* [What is needed] With the pictures left out, copy the records below exactly from the first line down to the line holding "The height and width of the screenshot is (139, 268).", and include that line.

Task input Block Start

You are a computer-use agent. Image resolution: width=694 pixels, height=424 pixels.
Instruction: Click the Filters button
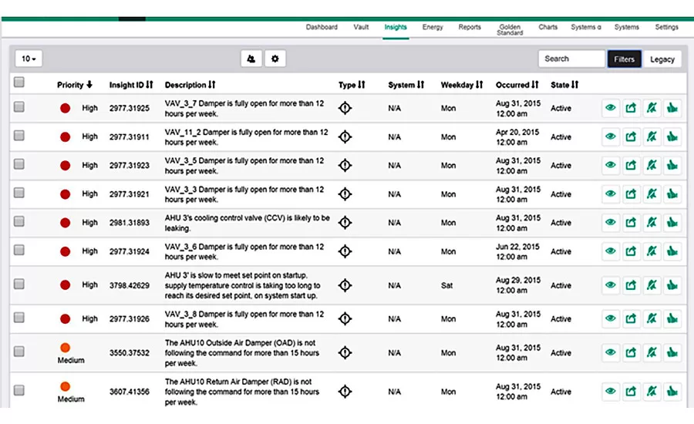624,59
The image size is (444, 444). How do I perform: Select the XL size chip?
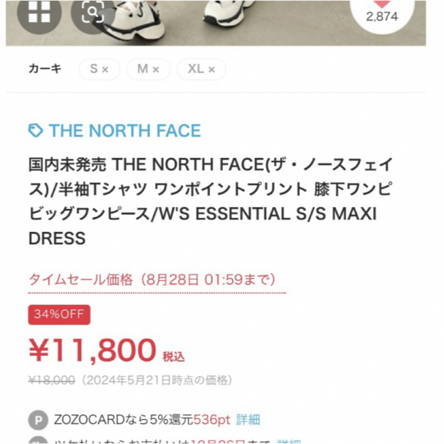[x=201, y=69]
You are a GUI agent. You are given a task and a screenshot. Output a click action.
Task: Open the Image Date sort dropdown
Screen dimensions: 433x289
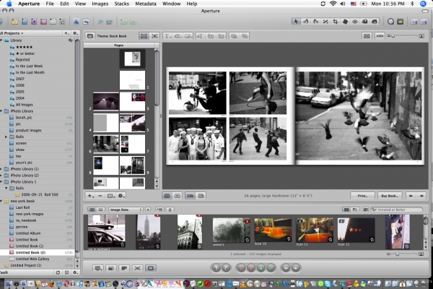pos(124,210)
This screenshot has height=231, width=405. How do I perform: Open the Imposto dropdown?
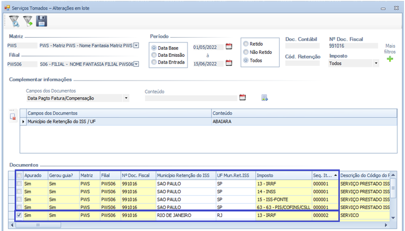375,63
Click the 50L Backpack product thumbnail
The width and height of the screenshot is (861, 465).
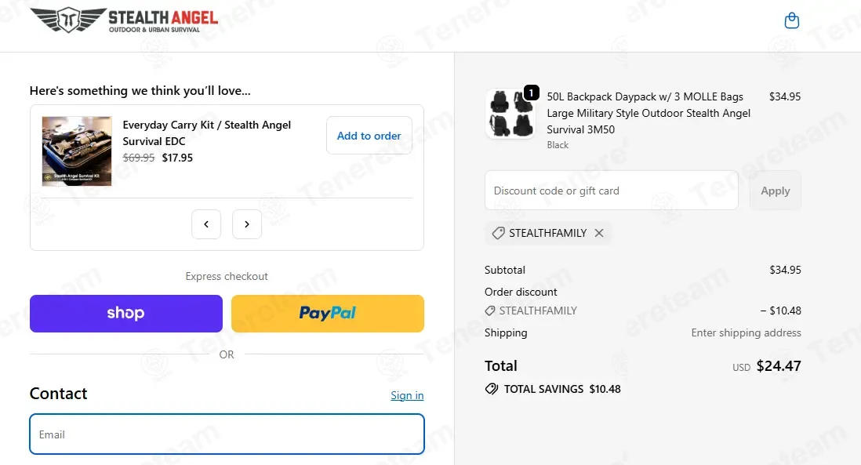pyautogui.click(x=510, y=114)
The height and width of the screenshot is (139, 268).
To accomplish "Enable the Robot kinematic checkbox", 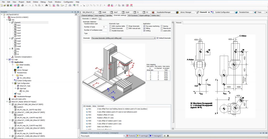I will click(110, 28).
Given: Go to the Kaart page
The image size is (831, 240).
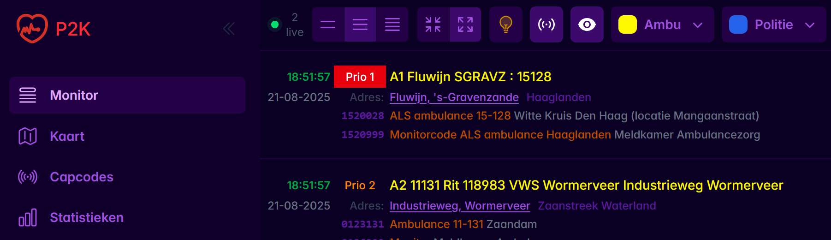Looking at the screenshot, I should (67, 136).
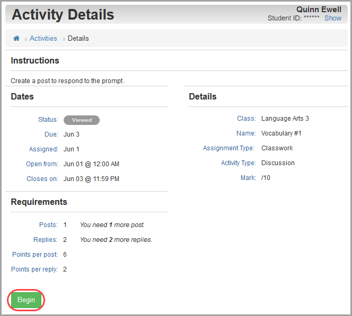Click the masked Student ID asterisks
The height and width of the screenshot is (316, 352).
point(312,17)
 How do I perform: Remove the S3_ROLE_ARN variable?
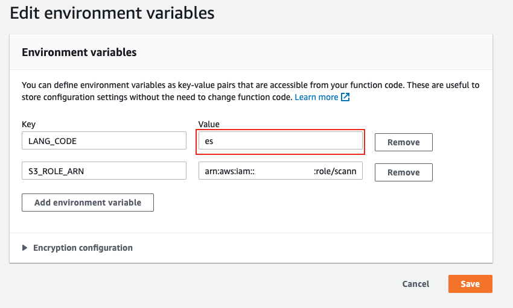tap(403, 172)

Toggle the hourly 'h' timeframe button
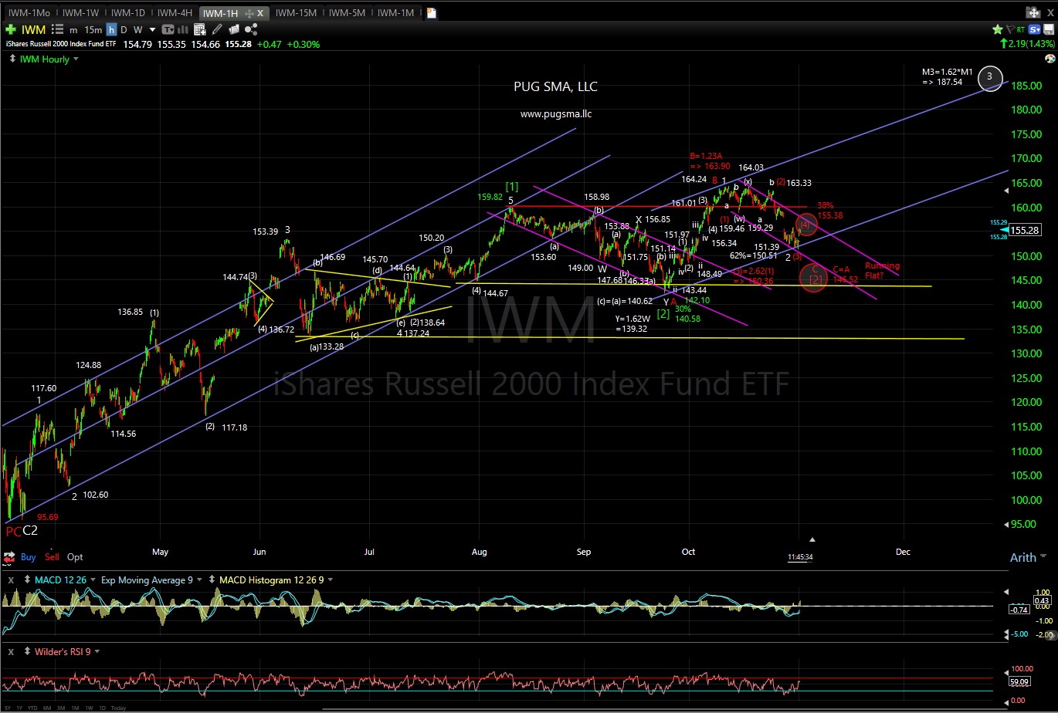[112, 29]
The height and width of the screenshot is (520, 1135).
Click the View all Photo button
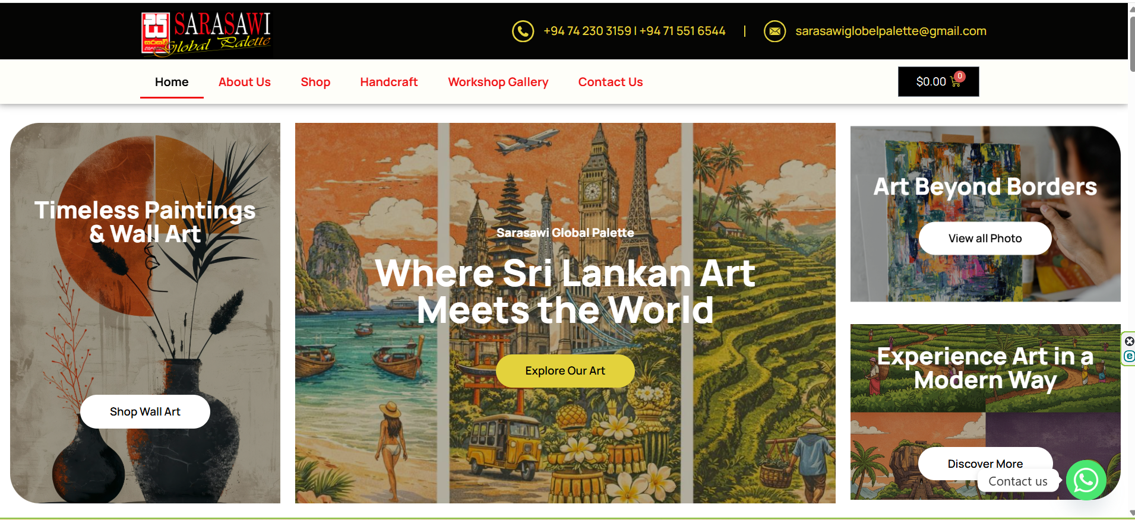pos(985,239)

Task input Block End

* [Exercise answer]
You are a computer-use agent. Image resolution: width=694 pixels, height=424 pixels.
Instruction: Click the Filters button
624,59
The image size is (444, 444). How do I perform: Select the XL size chip?
[x=201, y=69]
You are a GUI agent. You are given a task and a screenshot. Output a click action.
Task: Open the Image Date sort dropdown
Screen dimensions: 433x289
pos(124,210)
This screenshot has height=231, width=405. How do I perform: Open the Imposto dropdown?
375,63
Click the 50L Backpack product thumbnail
The width and height of the screenshot is (861, 465).
pyautogui.click(x=510, y=114)
The height and width of the screenshot is (139, 268).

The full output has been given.